──────── AVAILABLE RECORDS
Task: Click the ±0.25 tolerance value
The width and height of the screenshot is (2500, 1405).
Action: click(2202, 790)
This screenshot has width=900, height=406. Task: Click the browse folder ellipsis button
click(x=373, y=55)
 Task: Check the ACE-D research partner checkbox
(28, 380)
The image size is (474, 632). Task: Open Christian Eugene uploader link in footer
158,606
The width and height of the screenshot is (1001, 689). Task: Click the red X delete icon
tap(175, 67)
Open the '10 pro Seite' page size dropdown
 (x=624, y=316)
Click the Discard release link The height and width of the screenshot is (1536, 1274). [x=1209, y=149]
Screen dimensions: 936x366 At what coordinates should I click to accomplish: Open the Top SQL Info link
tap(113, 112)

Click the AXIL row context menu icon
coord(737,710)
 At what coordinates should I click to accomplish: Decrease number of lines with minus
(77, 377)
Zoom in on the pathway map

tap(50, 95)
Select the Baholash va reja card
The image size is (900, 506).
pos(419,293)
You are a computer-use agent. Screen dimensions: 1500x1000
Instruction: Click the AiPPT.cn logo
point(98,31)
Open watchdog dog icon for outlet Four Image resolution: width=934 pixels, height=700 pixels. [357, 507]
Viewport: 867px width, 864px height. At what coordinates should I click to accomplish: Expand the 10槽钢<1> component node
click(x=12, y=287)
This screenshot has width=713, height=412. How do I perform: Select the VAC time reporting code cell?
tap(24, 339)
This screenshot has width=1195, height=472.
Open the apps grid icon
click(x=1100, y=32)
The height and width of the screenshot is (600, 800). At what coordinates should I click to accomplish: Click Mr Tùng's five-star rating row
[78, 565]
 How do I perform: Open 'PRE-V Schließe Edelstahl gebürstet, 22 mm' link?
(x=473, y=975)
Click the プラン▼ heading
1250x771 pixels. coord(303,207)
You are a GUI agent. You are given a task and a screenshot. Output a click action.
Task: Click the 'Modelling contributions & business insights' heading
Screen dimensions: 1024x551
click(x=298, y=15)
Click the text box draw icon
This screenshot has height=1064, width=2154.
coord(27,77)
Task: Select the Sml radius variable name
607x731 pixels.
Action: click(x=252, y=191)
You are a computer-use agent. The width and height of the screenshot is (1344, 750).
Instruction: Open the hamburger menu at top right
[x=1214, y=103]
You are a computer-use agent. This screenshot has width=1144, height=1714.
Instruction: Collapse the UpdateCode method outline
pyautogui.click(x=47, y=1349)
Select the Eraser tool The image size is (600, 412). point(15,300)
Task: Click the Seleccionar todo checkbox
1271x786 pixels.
────────────────
* EXERCISE GOAL *
Among the lines above, find the ones containing "agent" and copy them.

* TASK ANSWER *
You are a computer-use agent. Screen dimensions: 1500x1000
You are a GUI agent. You are given a task and a screenshot. Output a click action.
You are a computer-use agent. The width and height of the screenshot is (1344, 750).
You are a computer-use agent. This screenshot has width=1144, height=1714.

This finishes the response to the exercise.